A saying I never really understood as a child and yet, I took it as a personal insult.

What is wrong with being curious? What is wrong with pursuing knowledge? And why did cats even need to be mentioned, anyways? Give them a break, they're too cute to be ridiculed like that.

I don't exactly remember where I got the quote from. Maybe it was from one of Mother's lectures, or Onee-san's teasing, but ever since hearing of it, I took it upon myself to be as curious as I could be, to prove to the world and the people around me, that being knowledgeable, being smart, being curious is a trait that should NEVER be ashamed of having.


I don't know what exactly compelled me to follow Sensei and the first-ranking student to the roof, but my curiosity was peaked from all the rumors I kept hearing all morning, so it's only logical that I follow them and sate my thirst for answers. It might be indecent, immoral, to listen to a private conversation, but my hunger for the truth rang loudly in my head.

It's not that I really care about their drama from earlier this morning, or their rumored sexual affairs that are rampaging through school, I just really want to keep an eye on Hiratsuka-sensei in case that creepy dead-eyed student does something to her without Sensei's consent. The fact that Sensei is one of the few adults to actually care about my well-being and future was another reason why I followed them, or that she helped me make my own club for the sake of fulfilling my selfless desire to help other people in need.

hehehehe. Selfless? No.

Deep down, I know that it was all a lie, that instead of being selfless, it was my own selfish desires that pushed me into making the Service Club. I wanted recognition for my work, praise from my help, and most of all, companionship during my lonely years in high school.

I've lived with no friends for long enough, and the existential dread of waking up and knowing that nobody in my age group was waiting for me to pass the school gates have taken a toll on my psyche. Camaraderie is what I truly desire from that club.

Unfortunately, years of isolation and perfectionism molded me into who I am today. Although beautiful to the eyes of the population of Soubu, my aloof personality combined by me so-called cold stare of indifference towards others made me some sort of a loner. A prized object on a high pedestal that everyone admired, but nobody dared to come close to.

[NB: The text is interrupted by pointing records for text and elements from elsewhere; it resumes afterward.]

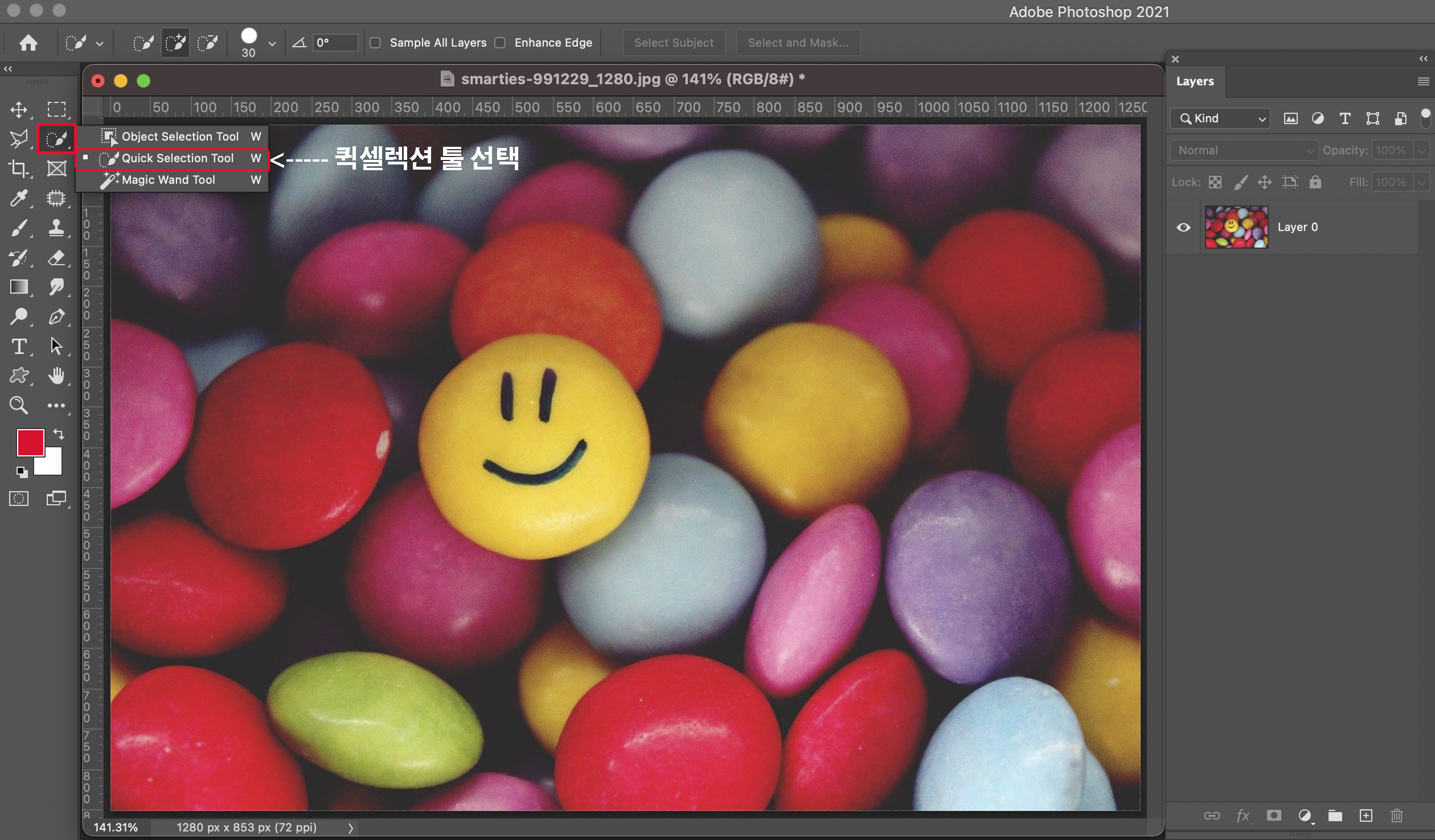Image resolution: width=1435 pixels, height=840 pixels.
Task: Enable the Enhance Edge checkbox
Action: pyautogui.click(x=500, y=43)
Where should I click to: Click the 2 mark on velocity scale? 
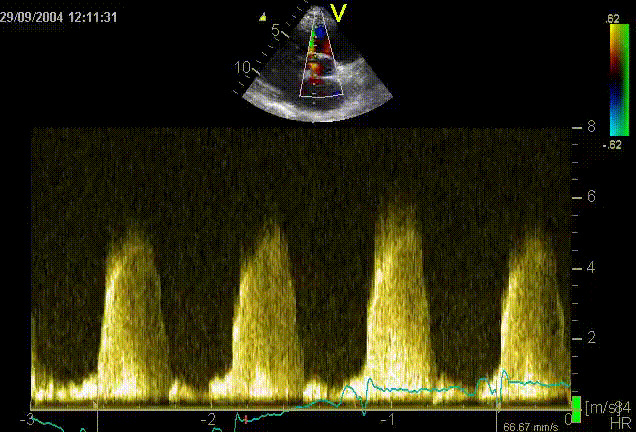coord(591,338)
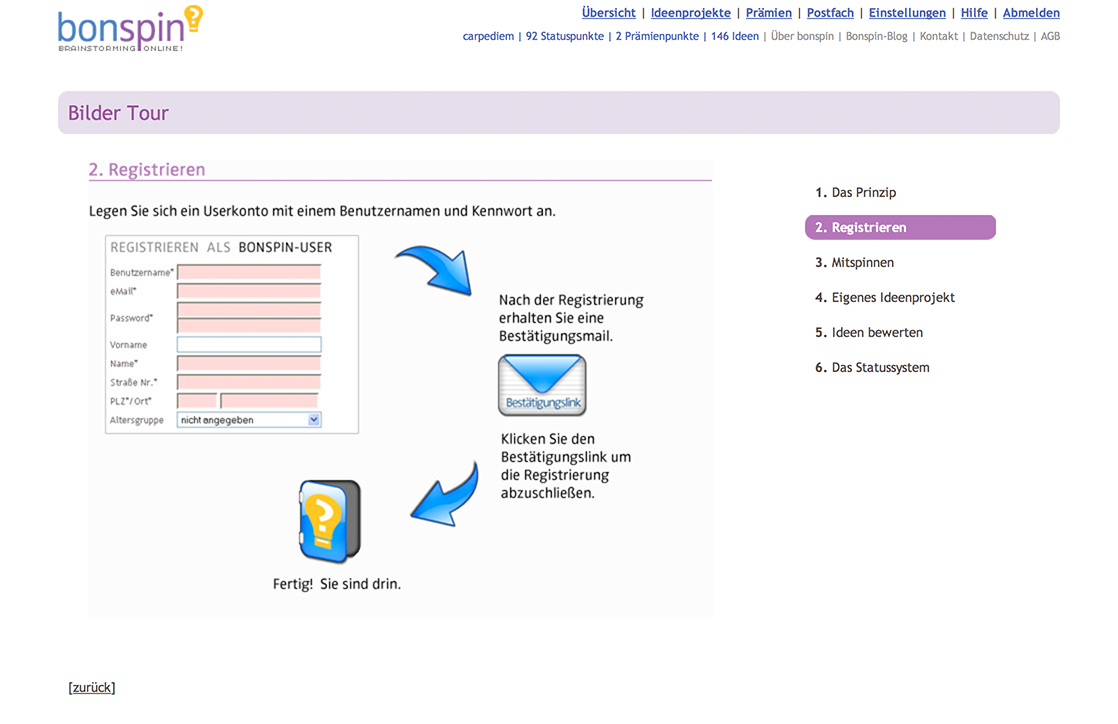Show tour step 6 Das Statussystem
Viewport: 1118px width, 724px height.
pos(880,368)
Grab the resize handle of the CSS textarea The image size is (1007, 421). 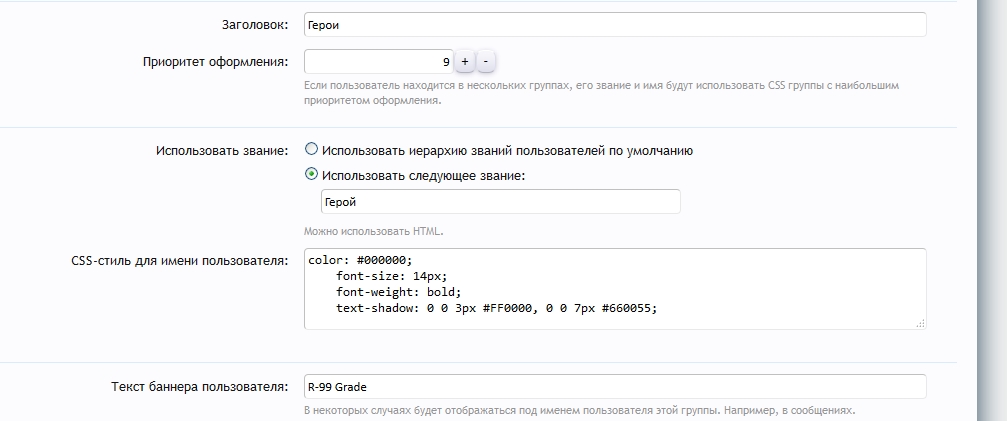coord(920,323)
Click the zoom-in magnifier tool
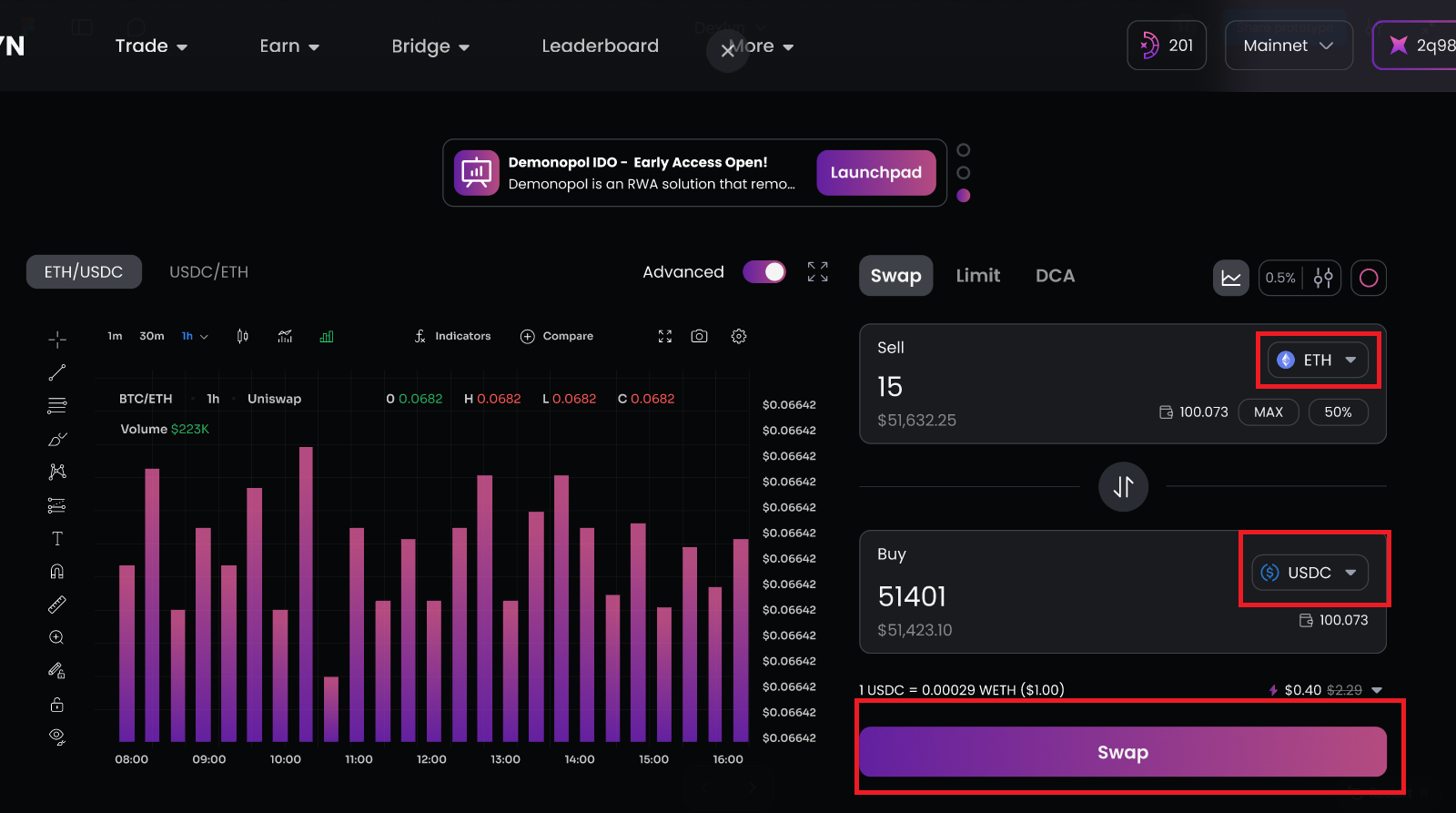Screen dimensions: 1456x813 56,637
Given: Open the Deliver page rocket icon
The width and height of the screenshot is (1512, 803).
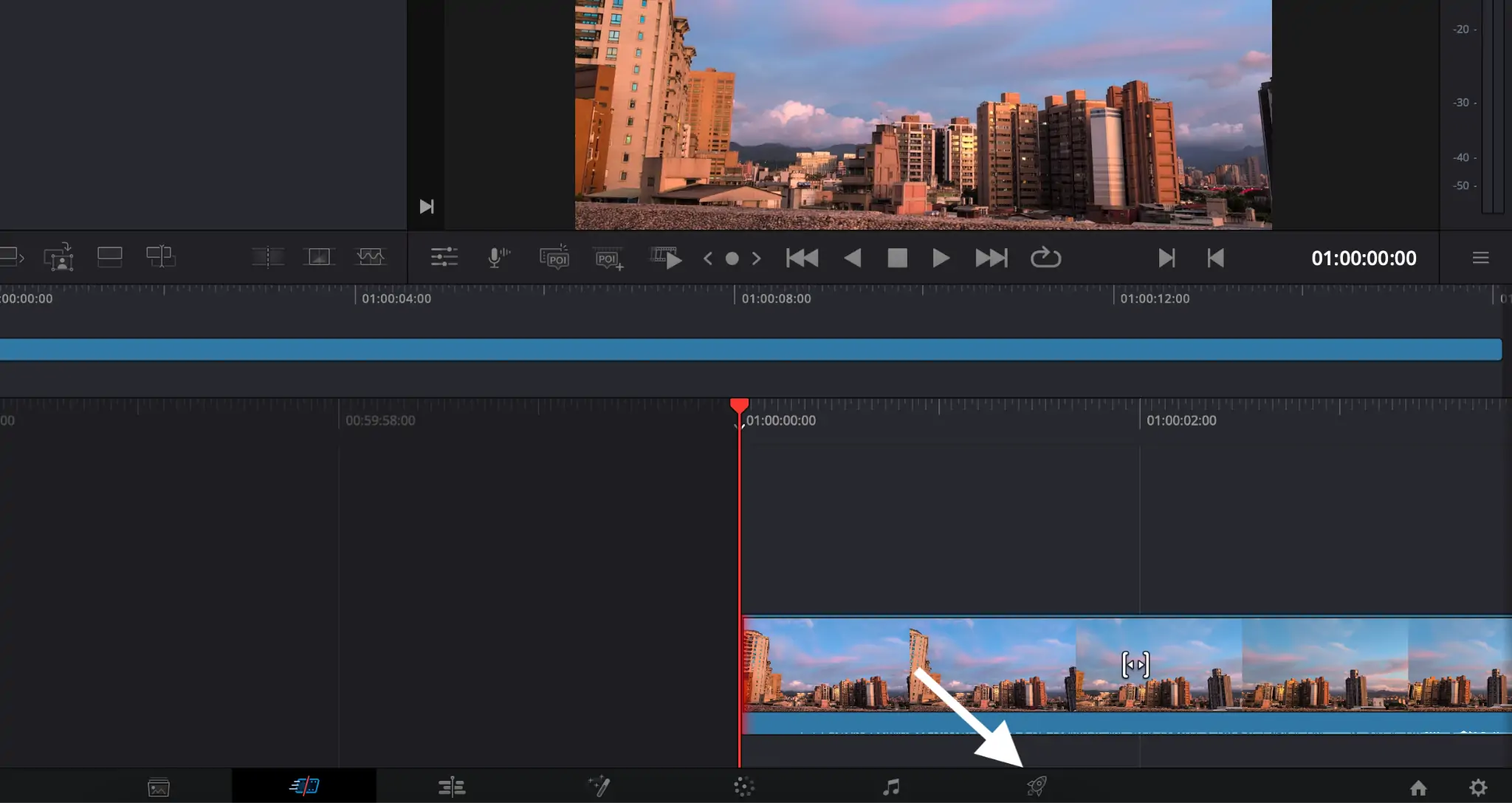Looking at the screenshot, I should coord(1037,786).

If you combine that with my grades, being the second best student, and family background of the Yukinoshita's, any and all points of true connection towards other people are choked off. Also combine that with a vastly imaginative and logical mind such as I have, and you get a cloud of doubt and wariness that constantly wraps around you every time somebody approaches you for small talk.

Love Confessions at the back of the school turn into internal debates about why a stranger is asking for your number.

Is it because of my family? Money? My looks? My body? My grades?

Offers of friendship turn into a constant battle of uncertainty.

Why now? Why not on the first day? Is it a prank? Most probably a prank. Who would want to be friends with me? Do I even know their name? Do we even like the same things?

It's these questions that always plague my mind when talking to people. In a different perspective, I understand that part of, if not most of the blame of being alone might be my fault for being so closed off. But still, I want to live by my ideals even though it hurts to be ostracized because of them. I am not willing to be fake, to succumb into superficiality just for the sake of having a clique. I'm not like him. I'll never be like Hayato. Especially after what he did back then. After abandoning me to my fate, to my bullies, for the sake of saving face.

Wearing superficial faces for the sake of being accepted, Tch. Disgusting. Abhorrently vomit-inducing. Imagine hiding behind a mask for the sake of having fake friendships, yikes. Cringe.

Hearing two pairs of footsteps slowing down, I hide behind the vending machine and open my bento. Not like I have any friends to it with anyway, might as well learn something about this infuriating man who crushed my dreams of being the first person after my sister to have perfect scores on the entrance exam in the history of Soubu, the man who beat me by one point, the man who made me second.

Hikigaya Hachiman, who exactly are you?